[WORK INSTRUCTIONS]
(1) Reproduce the passage on the Talend Map/Reduce matching Job verbatim, starting with "This Job is" and going on through "in the Job.".
(2) Proceed with the passage on the Talend Map/Reduce matching Job, writing on from its last sentence.

[SUPPLIED PASSAGE]
>> begin

This scenario shows how to create a
Talend
Map/Reduce Job to match data by using Map/Reduce components. It generates
Map/Reduce code and runs right in Hadoop.
The Job in this scenario, groups similar customer records by running through
two subsequent matching passes (tMatchGroup
components) and outputs the calculated matches in groups. Each pass provides its matches to
the pass that follows in order for the latter to add more matches identified with new rules
and blocking keys.
This Job is a duplication of the Standard data integration Job described in Matching customer data through multiple passes where standard components are replaced with Map/Reduce components.
You can use
Talend Studio
to automatically convert the standard Job in the previous section to a Map/Reduce Job.
This way, you do not need to redefine the settings of the components in the Job.
Before starting to replicate this scenario, ensure that you have appropriate
rights and permissions to access the Hadoop distribution to be used.

>> end

[Item coordinate data]
>> begin

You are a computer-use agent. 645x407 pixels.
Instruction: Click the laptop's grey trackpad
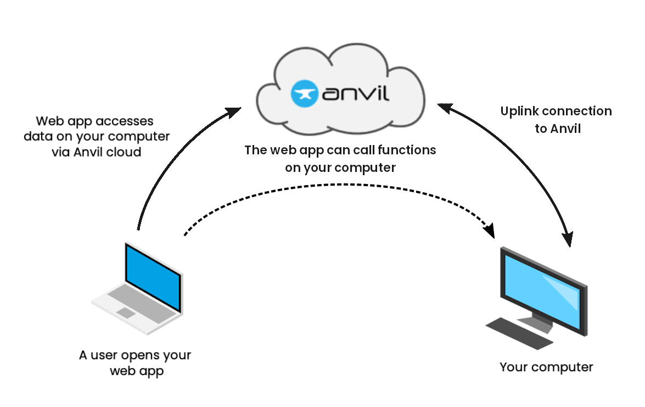point(126,313)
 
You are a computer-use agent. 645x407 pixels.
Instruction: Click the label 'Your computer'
point(546,367)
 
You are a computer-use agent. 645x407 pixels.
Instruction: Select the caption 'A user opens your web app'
point(135,363)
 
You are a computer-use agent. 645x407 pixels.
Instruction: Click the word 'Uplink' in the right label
point(520,111)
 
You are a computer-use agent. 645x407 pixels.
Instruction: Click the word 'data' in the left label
point(36,136)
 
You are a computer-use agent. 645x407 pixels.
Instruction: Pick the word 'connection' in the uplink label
point(577,111)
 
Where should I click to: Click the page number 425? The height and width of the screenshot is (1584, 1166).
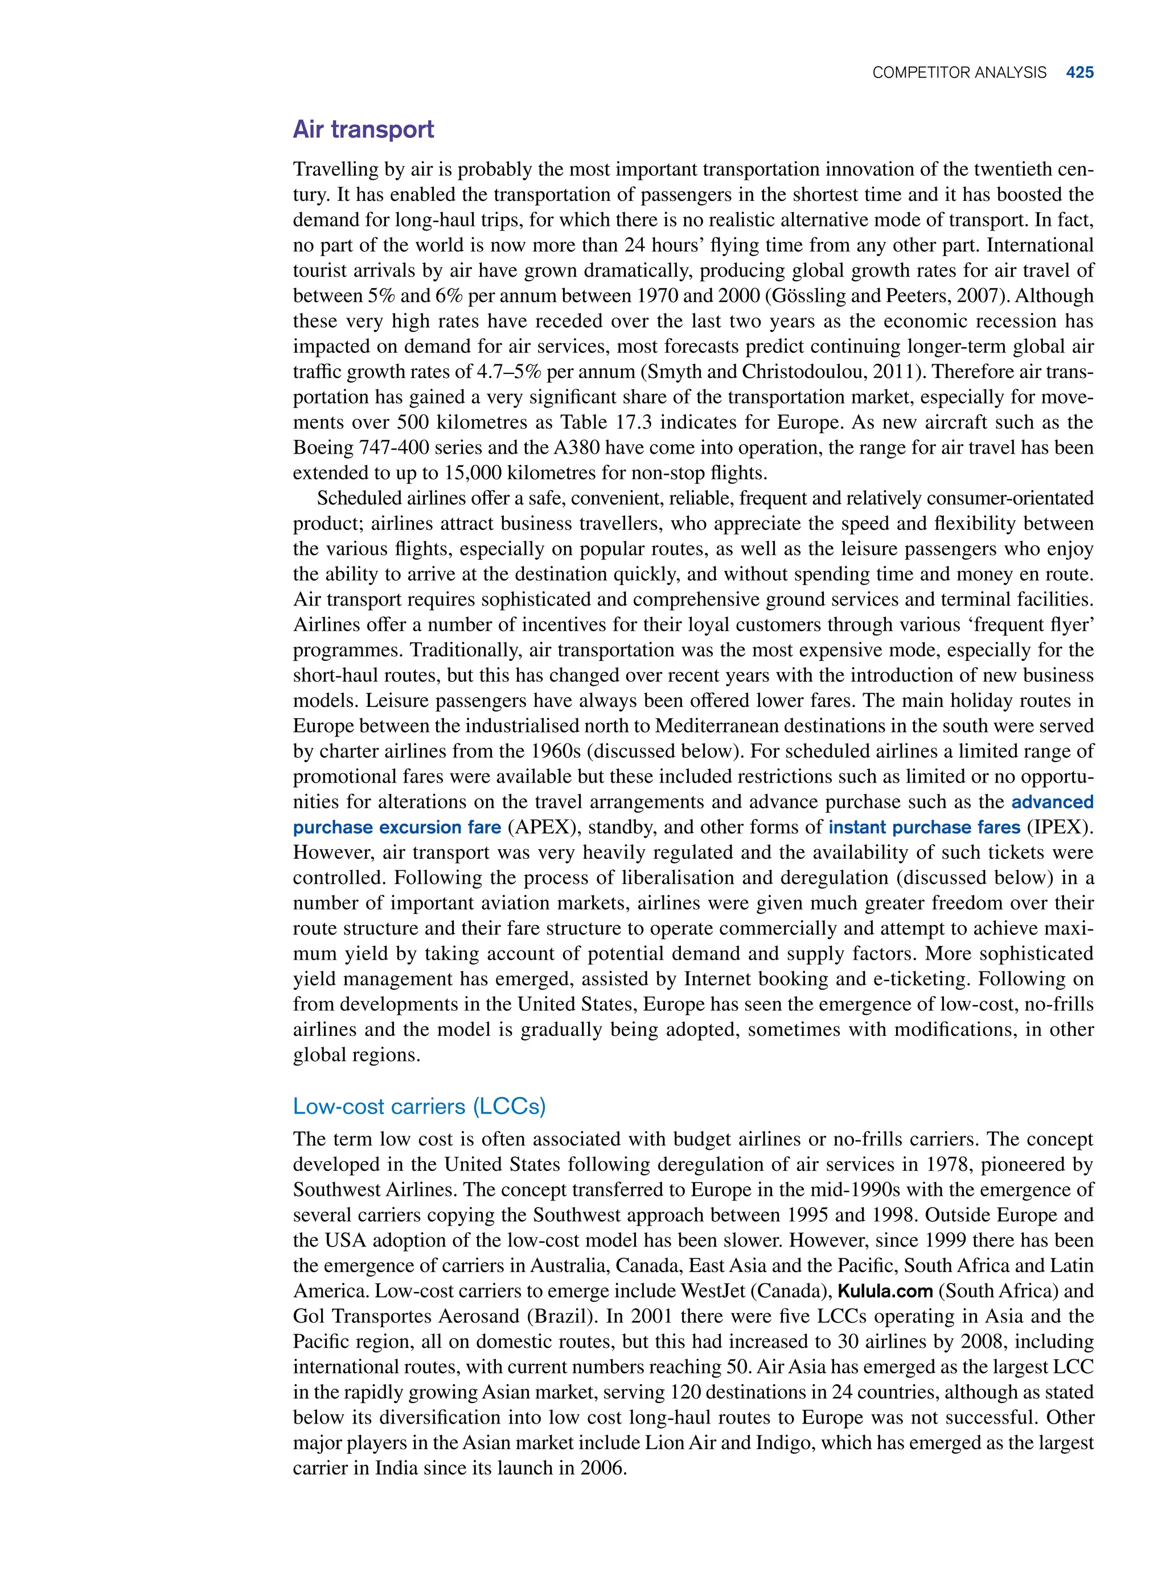click(x=1079, y=73)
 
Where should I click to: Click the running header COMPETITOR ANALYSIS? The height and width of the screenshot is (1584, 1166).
click(x=959, y=73)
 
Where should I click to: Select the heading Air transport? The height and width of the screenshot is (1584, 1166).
click(x=363, y=130)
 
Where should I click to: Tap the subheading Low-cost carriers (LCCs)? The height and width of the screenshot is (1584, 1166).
click(x=419, y=1106)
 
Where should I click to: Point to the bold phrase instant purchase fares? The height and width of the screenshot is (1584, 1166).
click(x=924, y=827)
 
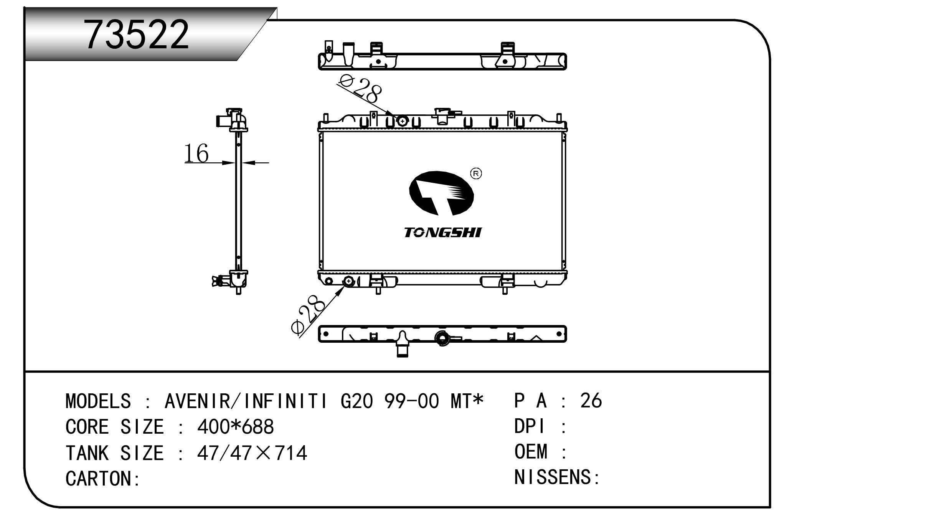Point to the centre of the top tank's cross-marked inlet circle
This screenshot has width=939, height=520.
pos(402,121)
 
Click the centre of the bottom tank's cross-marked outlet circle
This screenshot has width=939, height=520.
pos(348,281)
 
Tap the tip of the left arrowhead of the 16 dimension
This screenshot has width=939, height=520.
pos(235,163)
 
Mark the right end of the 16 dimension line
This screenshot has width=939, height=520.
pos(269,163)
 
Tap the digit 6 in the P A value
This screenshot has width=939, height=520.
pos(596,401)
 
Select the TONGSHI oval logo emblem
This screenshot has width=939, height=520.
pos(441,193)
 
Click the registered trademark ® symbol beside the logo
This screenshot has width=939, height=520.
pos(476,174)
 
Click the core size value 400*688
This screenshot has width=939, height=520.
pos(235,427)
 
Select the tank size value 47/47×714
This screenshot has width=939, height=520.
pos(252,453)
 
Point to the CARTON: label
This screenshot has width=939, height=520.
pos(103,479)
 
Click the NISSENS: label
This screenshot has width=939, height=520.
pos(556,477)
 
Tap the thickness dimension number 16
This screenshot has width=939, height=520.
pos(196,153)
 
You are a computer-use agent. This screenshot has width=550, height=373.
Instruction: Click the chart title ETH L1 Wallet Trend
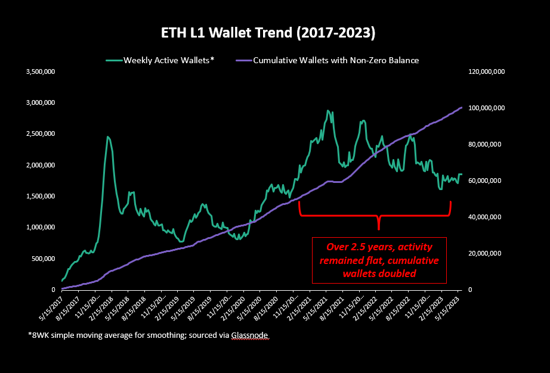pos(268,33)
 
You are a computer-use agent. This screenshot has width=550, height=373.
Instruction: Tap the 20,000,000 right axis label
pos(484,253)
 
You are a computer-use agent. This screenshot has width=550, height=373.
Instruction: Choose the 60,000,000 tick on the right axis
pos(484,181)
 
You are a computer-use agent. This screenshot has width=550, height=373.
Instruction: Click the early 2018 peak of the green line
pos(108,137)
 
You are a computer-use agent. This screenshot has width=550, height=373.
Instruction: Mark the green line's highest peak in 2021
pos(327,111)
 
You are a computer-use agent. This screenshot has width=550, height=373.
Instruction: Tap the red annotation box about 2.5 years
pos(379,260)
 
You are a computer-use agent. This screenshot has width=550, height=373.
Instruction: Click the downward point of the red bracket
pos(378,228)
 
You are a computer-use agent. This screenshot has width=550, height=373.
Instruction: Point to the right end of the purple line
pos(462,107)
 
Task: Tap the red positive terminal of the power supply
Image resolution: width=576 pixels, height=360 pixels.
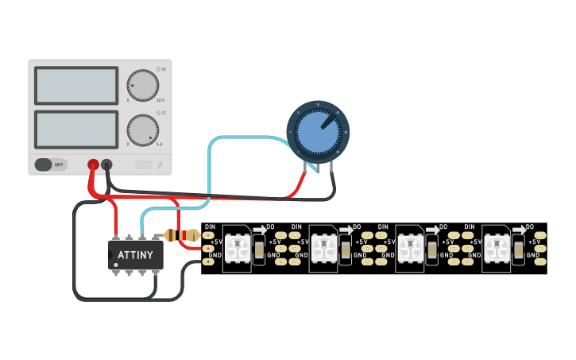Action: tap(93, 165)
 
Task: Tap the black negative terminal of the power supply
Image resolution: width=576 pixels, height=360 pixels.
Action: tap(107, 165)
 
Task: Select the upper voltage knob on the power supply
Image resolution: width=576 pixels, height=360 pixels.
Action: tap(142, 86)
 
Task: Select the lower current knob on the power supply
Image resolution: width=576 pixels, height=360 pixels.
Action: tap(142, 130)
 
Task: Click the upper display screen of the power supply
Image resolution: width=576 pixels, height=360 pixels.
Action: tap(76, 86)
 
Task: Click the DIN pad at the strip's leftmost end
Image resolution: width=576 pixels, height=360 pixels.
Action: tap(209, 236)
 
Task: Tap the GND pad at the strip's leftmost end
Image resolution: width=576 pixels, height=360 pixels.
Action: tap(209, 261)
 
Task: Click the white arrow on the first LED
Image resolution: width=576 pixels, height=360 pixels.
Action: tap(259, 229)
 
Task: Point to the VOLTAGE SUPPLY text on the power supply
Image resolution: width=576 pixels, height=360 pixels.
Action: tap(143, 165)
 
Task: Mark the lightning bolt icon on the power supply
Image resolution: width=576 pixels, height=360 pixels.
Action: tap(160, 165)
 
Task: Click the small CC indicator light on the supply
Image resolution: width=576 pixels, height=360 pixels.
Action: tap(157, 114)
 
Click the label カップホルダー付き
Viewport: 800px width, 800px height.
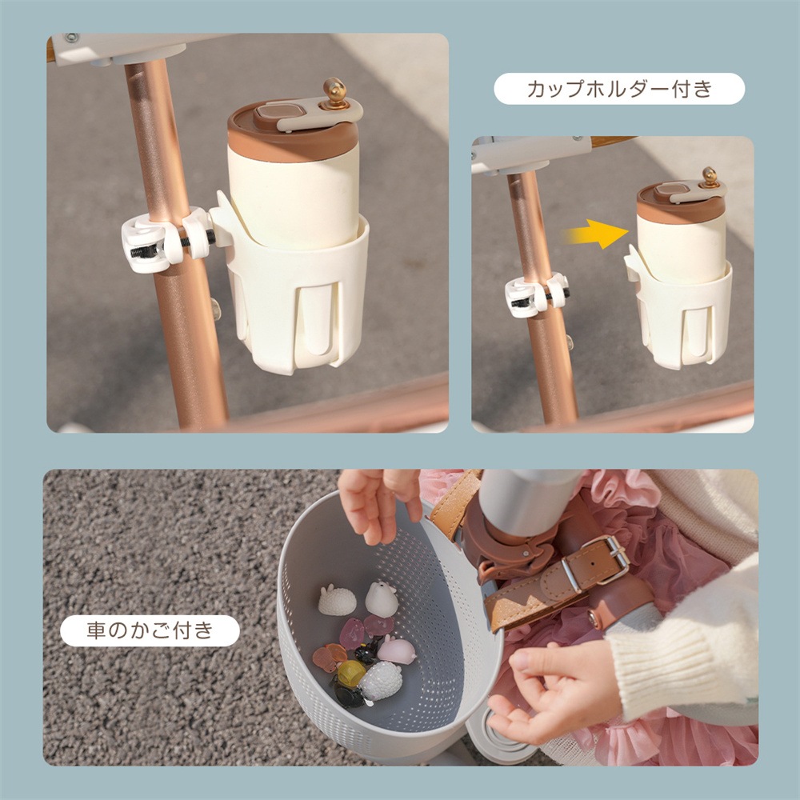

>> end

[OUTPUTS FOR THE TASKS]
(1)
This Job is a duplication of the Standard data integration Job described in Matching customer data through multiple passes where standard components are replaced with Map/Reduce components.
You can use
Talend Studio
to automatically convert the standard Job in the previous section to a Map/Reduce Job.
This way, you do not need to redefine the settings of the components in the Job.

(2)
Converting the Job to a Big Data Batch Job
-
In the Repository tree view, right-click the Job you have created in
the earlier scenario to open its contextual menu and select Edit properties.Then the Edit properties dialog box is displayed. Note that the Job must
be closed before you are able to make any changes in this dialog box.This dialog box looks like the image below:Note that you can change the Job name as well as the other
descriptive information about the Job from this dialog box. -
From the Job Type list, select
Big Data Batch. Then a Map/Reduce Job
using the same name appears under the Big Data
Batch sub-node of the Job
Design node.
Setting up the Job
-
Double-click the new Map/Reduce Job to open it in the workspace.
The Map/Reduce component Palette is opened.
-
Delete tMysqlInput in this scenario as it is
not a Map/Reduce component and use tRowGenerator in its place. Link it to tGenKey with a Row > Main
link. -
Double-click tRowGenerator to open its
editor. - Define the schema you want to use to write data in Hadoop.
-
Click OK to validate your schema and close
the editor. -
Leave the settings of the other components as you defined initially in the
standard version of the Job.
Setting up Hadoop connection
-
Click Run to open its view and then click the
Hadoop Configuration tab to display its
view for configuring the Hadoop connection for this Job. -
From the Property type list,
select Built-in. If you have created the
connection to be used in Repository, then
select Repository and thus the Studio will
reuse that set of connection information for this Job. -
In the Version area, select the
Hadoop distribution to be used and its version.-
If you use Google Cloud Dataproc, see Google Cloud Dataproc.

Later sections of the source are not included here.